### TASK DESCRIPTION
Once you have read the entries, copy all of them exactly.
Top of PROVIDED DATA
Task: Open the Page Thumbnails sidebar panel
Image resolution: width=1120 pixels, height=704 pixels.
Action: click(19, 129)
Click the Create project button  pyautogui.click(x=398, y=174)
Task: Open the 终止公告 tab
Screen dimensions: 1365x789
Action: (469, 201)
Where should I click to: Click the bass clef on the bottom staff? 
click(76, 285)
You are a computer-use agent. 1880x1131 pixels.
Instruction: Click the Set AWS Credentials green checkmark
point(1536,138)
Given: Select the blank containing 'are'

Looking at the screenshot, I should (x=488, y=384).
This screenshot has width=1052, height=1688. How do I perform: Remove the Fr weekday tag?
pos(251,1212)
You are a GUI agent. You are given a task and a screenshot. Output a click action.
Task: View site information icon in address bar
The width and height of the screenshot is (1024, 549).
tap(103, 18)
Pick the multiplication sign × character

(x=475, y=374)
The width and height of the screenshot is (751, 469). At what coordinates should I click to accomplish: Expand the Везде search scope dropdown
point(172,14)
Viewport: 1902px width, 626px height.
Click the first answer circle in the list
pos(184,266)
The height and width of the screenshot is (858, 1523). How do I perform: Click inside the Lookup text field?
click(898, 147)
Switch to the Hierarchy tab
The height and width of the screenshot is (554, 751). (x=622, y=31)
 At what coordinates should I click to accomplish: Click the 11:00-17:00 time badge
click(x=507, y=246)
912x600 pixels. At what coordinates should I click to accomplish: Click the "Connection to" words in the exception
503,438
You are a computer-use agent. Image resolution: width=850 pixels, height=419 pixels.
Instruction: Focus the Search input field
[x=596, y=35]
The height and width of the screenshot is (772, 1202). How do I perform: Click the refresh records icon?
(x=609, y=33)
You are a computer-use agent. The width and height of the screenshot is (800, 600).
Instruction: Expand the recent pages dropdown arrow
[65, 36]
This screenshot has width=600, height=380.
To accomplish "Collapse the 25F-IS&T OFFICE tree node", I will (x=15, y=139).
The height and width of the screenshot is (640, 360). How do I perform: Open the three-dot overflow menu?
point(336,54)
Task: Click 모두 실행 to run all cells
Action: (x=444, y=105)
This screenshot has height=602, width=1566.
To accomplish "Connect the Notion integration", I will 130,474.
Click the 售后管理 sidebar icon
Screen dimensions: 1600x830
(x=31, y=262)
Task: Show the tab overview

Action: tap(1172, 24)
Bottom of PROVIDED DATA
### YOUR SOLUTION
Task: Open the Page Thumbnails sidebar panel
Image resolution: width=1120 pixels, height=704 pixels.
Action: click(19, 129)
Click the Create project button  pyautogui.click(x=398, y=174)
Task: Open the 终止公告 tab
Screen dimensions: 1365x789
Action: (469, 201)
Where should I click to: Click the bass clef on the bottom staff? 
click(76, 285)
You are a computer-use agent. 1880x1131 pixels.
Instruction: Click the Set AWS Credentials green checkmark
point(1536,138)
Given: Select the blank containing 'are'

Looking at the screenshot, I should (x=488, y=384).
This screenshot has width=1052, height=1688. How do I perform: Remove the Fr weekday tag?
pos(251,1212)
You are a GUI agent. You are given a task and a screenshot. Output a click action.
Task: View site information icon in address bar
The width and height of the screenshot is (1024, 549).
tap(103, 18)
Pick the multiplication sign × character

(x=475, y=374)
The width and height of the screenshot is (751, 469). At what coordinates should I click to accomplish: Expand the Везде search scope dropdown
point(172,14)
Viewport: 1902px width, 626px height.
Click the first answer circle in the list
pos(184,266)
The height and width of the screenshot is (858, 1523). How do I perform: Click inside the Lookup text field?
click(898, 147)
Switch to the Hierarchy tab
The height and width of the screenshot is (554, 751). (x=622, y=31)
 At what coordinates should I click to accomplish: Click the 11:00-17:00 time badge
click(x=507, y=246)
912x600 pixels. At what coordinates should I click to accomplish: Click the "Connection to" words in the exception
503,438
You are a computer-use agent. Image resolution: width=850 pixels, height=419 pixels.
Instruction: Focus the Search input field
[x=596, y=35]
The height and width of the screenshot is (772, 1202). How do I perform: Click the refresh records icon?
(x=609, y=33)
You are a computer-use agent. The width and height of the screenshot is (800, 600).
Instruction: Expand the recent pages dropdown arrow
[65, 36]
This screenshot has width=600, height=380.
To accomplish "Collapse the 25F-IS&T OFFICE tree node", I will (x=15, y=139).
The height and width of the screenshot is (640, 360). How do I perform: Open the three-dot overflow menu?
point(336,54)
Task: Click 모두 실행 to run all cells
Action: (x=444, y=105)
This screenshot has height=602, width=1566.
To accomplish "Connect the Notion integration", I will 130,474.
Click the 售后管理 sidebar icon
Screen dimensions: 1600x830
(x=31, y=262)
Task: Show the tab overview

Action: tap(1172, 24)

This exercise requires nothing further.